#### [Page excerpt]
• Rentlar
    1077 months ago

    They call me a StackOverflow expert:

    private bool isEven(int num) {
if (num == 0) return true;
if (num == 1) return false;
if (num < 0) return isEven(-1 * num);
return isEven(num - 2);
}
    • nyoooom
      357 months ago
      bool isEven(int num) {
 return num == 0 || !isEven(num - (num > 0 ? 1 : -1));
}
    • Johanno
      177 months ago

      StackoverflowException.

      What do I do now?

      Nvm. Got it.

        if(num % 2 == 0){
       int num1 = num/2
       int num2 = num/2
       return isEven(num1) && isEven(num2)   
  } 

if(num % 3 == 0){
      int num1 = num/3
      int num2 = num/3
      int num3 = num/3
      return isEven(num1) && isEven(num2) && isEven(num3)

#### [Problem]
From the thread on isEven, write out word for word the passage that begins at "Nvm. Got it." and stops after "isEven(num2) && isEven(num3)".

#### [Provided information]
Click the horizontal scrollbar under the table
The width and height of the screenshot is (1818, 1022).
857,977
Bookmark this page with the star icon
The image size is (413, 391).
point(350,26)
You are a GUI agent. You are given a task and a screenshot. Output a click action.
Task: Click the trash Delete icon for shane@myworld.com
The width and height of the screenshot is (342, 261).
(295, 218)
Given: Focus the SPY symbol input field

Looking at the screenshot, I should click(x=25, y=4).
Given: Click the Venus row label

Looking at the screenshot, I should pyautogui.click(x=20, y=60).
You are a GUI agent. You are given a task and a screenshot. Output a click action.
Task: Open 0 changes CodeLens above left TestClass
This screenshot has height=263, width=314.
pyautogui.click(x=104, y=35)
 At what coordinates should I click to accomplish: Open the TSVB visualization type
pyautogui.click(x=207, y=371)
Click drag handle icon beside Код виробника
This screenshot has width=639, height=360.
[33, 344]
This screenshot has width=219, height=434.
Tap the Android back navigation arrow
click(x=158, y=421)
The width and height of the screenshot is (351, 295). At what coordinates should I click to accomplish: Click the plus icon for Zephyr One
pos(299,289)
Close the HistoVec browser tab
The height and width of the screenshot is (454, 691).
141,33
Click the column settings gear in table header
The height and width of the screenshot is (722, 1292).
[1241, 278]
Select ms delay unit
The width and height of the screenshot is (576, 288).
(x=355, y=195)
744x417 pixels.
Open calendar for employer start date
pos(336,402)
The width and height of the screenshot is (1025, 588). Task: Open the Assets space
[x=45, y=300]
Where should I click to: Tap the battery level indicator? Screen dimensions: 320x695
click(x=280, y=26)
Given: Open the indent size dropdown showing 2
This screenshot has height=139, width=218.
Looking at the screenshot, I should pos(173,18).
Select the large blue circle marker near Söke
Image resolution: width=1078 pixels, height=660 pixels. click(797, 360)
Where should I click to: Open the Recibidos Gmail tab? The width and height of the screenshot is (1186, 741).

#### [Exercise response]
Nvm. Got it.

        if(num % 2 == 0){
       int num1 = num/2
       int num2 = num/2
       return isEven(num1) && isEven(num2)   
  } 

if(num % 3 == 0){
      int num1 = num/3
      int num2 = num/3
      int num3 = num/3
      return isEven(num1) && isEven(num2) && isEven(num3)